BEGIN DATA FOR THE TASK

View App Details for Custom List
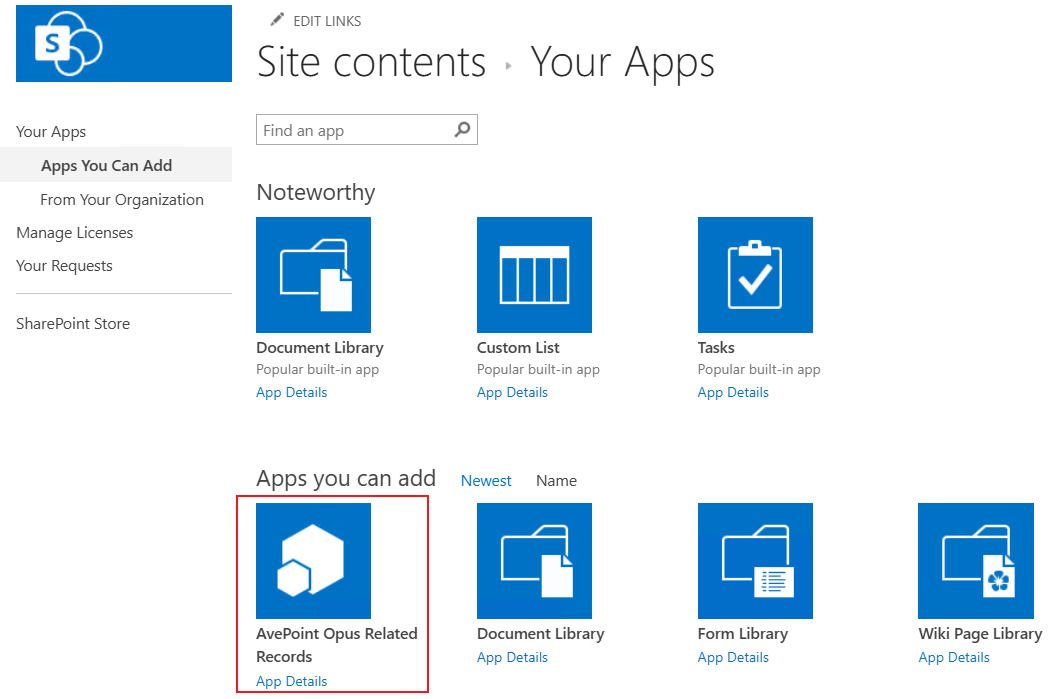tap(512, 392)
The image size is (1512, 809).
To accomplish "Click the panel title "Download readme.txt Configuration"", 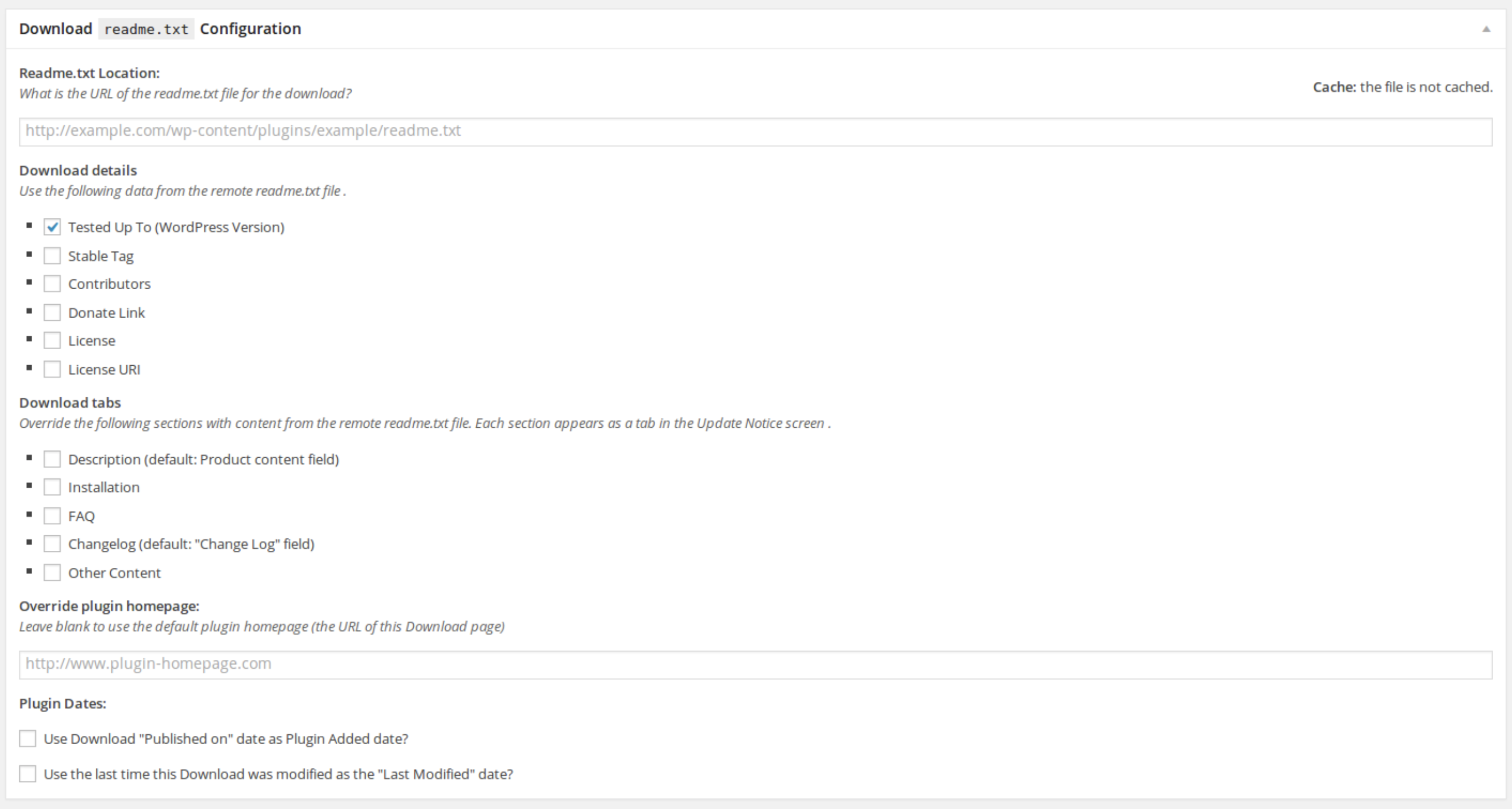I will [x=160, y=29].
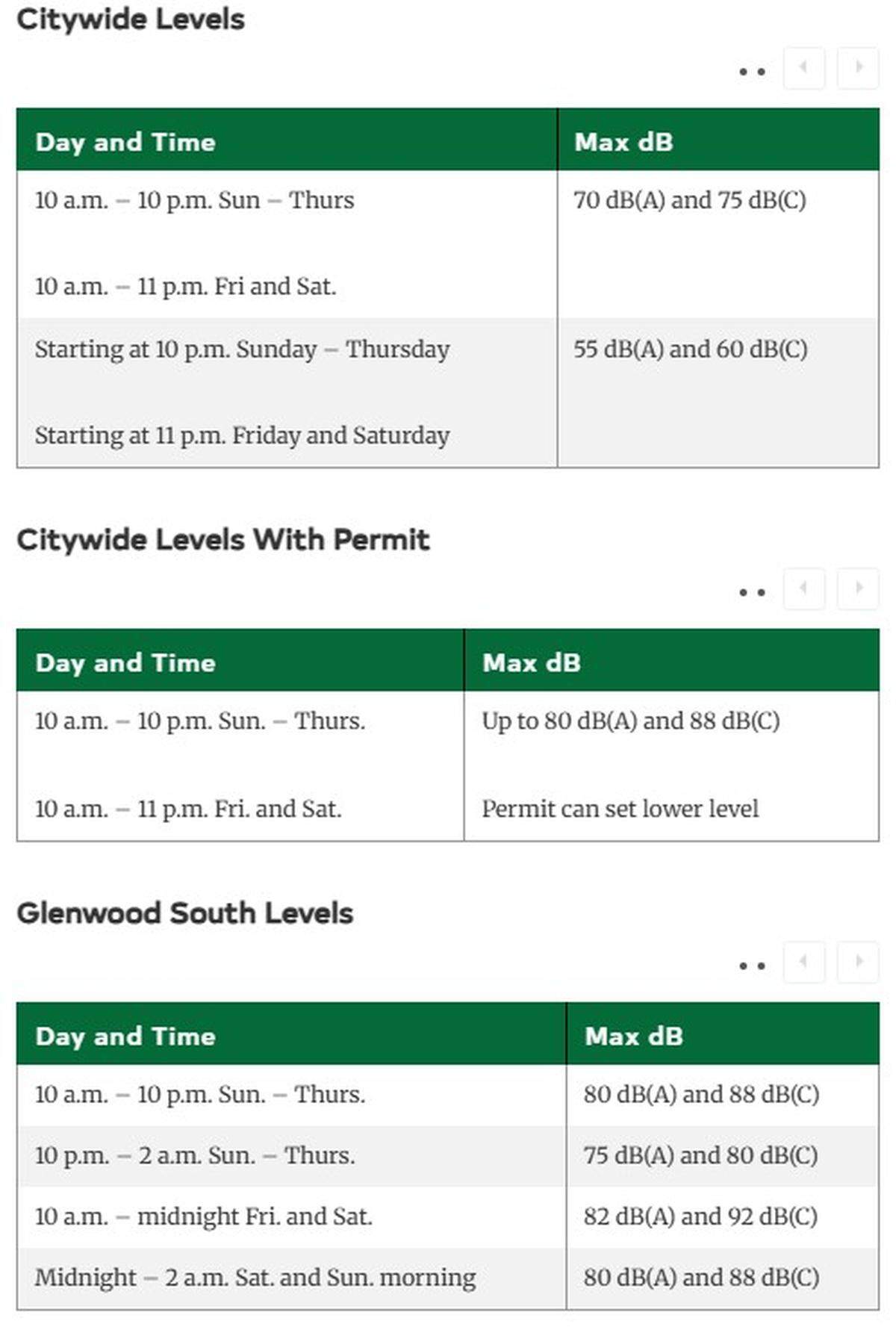Click the Glenwood South Levels heading
Screen dimensions: 896x1327
(185, 913)
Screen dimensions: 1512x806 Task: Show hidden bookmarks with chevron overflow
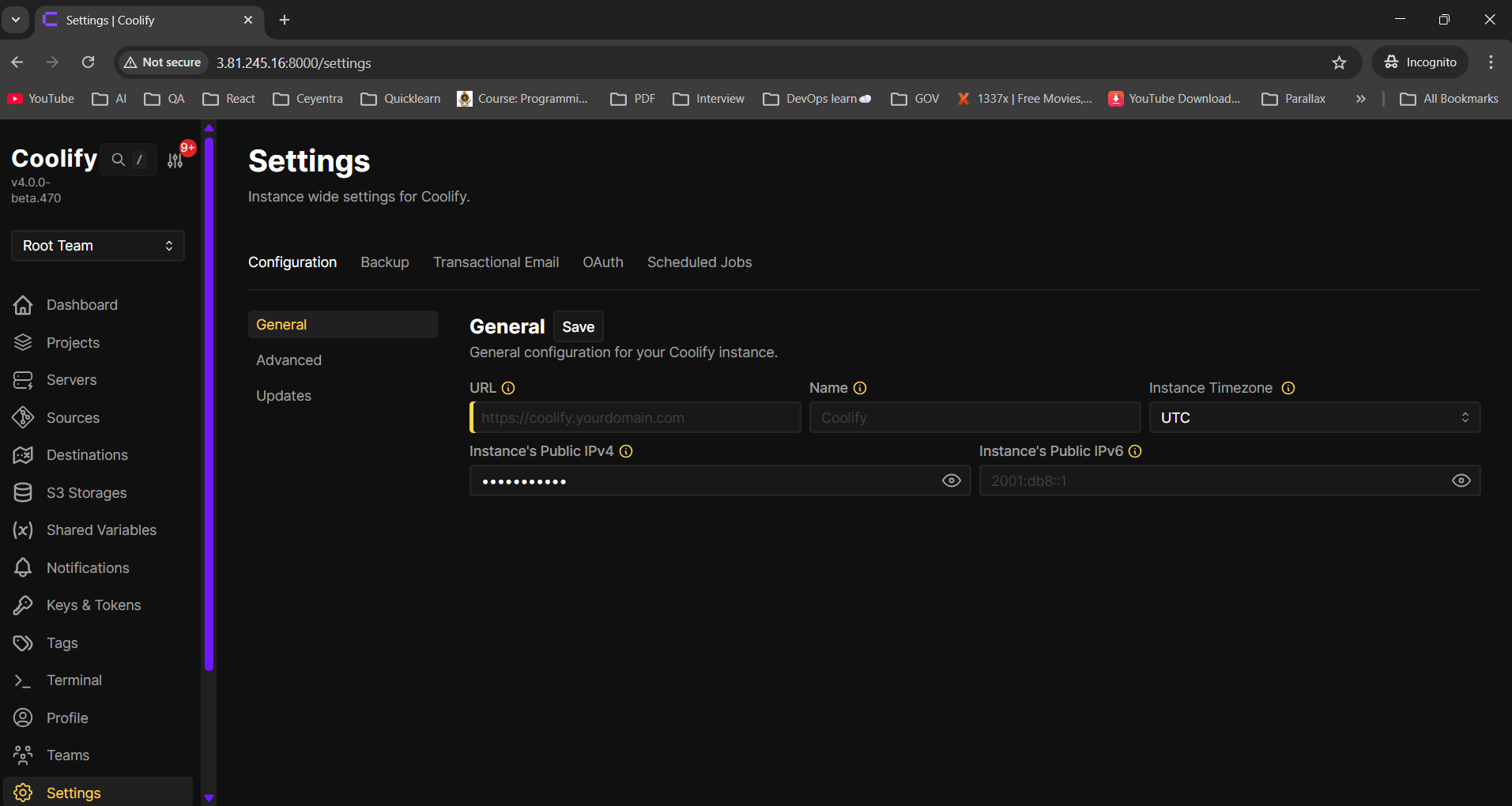(1360, 99)
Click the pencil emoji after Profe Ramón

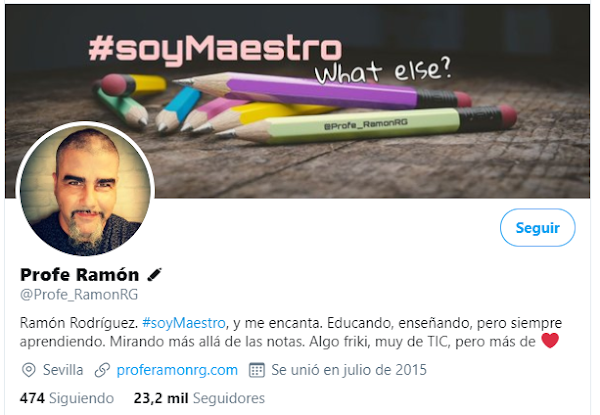155,274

END DATA FOR THE TASK

### WHAT IS BEING ASKED
Your task is to retype exactly, and only, the lines from the one that holds "Screen dimensions: 1512x806" through the end of the listing, both end lines included, without any pictures.

### EXPECTED ANSWER
Screen dimensions: 1512x806 Task: Show hidden bookmarks with chevron overflow
(1360, 99)
Click the pencil emoji after Profe Ramón

155,274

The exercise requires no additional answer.